Actress in a Leading Role: Quvenzhané Wallis, “Beasts of the Southern Wild”
Actor in a Leading Role: Daniel Day-Lewis, “Lincoln”
Now, like The Washington Post’s Ann Hornaday, I do have a bone to pick with the Academy of Motion Pictures Arts and Sciences.
Hornaday asks whether Kathryn Bigelow’s “Zero Dark Thirty” will be “Swift-boated out of an Oscar.”
I second that.
Just as egregious as the campaign against “Zero Dark Thirty” (as well as the Academy’s failure to nominate Ben Affleck as best director for “Argo”) is the absurdity of completely ignoring Kerry Washington and her portrayal of Broomhilda von Shaft, the articulate, literate, German- and English- speaking slave in “Django Unchained.”
I would argue that Washington’s portrayal of “Hildy,” Django’s wife in Tarantino’s evocative depiction of slavery on a Tennessee plantation, deserves as much praise as the abundant plaudits of Anne Hathaway’s performance in “Les Misérables.”
Like Hathaway, who has been nominated as best actress in a supporting role for her portrayal of Fantine in the film adaption of the wildly popular Broadway musical, Washington should have been nominated for her portrayal of Hildy.
Washington took on this very emotionally difficult role and channeled the spirit of every slave who was whipped, placed in a hot box as punishment for wanting freedom and torn away from their families simply because they were black and because they were women.
Broomhilda von Shaft was black.
She was a slave.
She could read and speak German and English.
Yet, she was reviled by whites, many of whom were so inarticulate that they appeared to be speaking a foreign language.
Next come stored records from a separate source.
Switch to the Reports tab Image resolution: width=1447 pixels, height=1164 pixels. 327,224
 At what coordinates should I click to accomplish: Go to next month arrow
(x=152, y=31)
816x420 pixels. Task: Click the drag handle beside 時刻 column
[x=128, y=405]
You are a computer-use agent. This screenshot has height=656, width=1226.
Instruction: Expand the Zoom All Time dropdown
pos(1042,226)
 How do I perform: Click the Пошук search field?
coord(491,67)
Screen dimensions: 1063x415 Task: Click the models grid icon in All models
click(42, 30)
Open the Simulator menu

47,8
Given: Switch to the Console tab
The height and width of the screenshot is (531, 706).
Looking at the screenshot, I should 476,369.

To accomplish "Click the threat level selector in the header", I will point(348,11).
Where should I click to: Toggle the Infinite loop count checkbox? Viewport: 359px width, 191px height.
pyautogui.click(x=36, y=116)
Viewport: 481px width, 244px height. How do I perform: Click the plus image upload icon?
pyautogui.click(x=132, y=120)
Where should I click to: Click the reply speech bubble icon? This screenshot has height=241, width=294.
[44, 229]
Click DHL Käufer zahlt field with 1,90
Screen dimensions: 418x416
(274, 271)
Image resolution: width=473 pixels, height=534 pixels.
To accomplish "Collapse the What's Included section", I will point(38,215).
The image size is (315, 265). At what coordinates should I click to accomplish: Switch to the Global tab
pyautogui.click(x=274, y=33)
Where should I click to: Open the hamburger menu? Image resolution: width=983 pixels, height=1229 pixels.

Yes, “Django Unchained” is difficult to watch, but it teaches us much about the horror of slavery and racial discrimination and the strength of the human spirit.
As we ponder this era of American history, the final thing I will say about tonight’s Oscars is why I think “Lincoln” should win best picture and Daniel Day-Lewis should win best actor in a leading role.
The movie and Daniel Day-Lewis’s portrayal of Lincoln were breathtaking.
“Lincoln” is a movie that brought one of our nation’s greatest presidents to life. It made us feel the pain of slavery and war, the yearning for freedom, the battle between good and evil, and the struggle to right our nation’s original sin.
“Lincoln” is everything that the Oscars should stand for.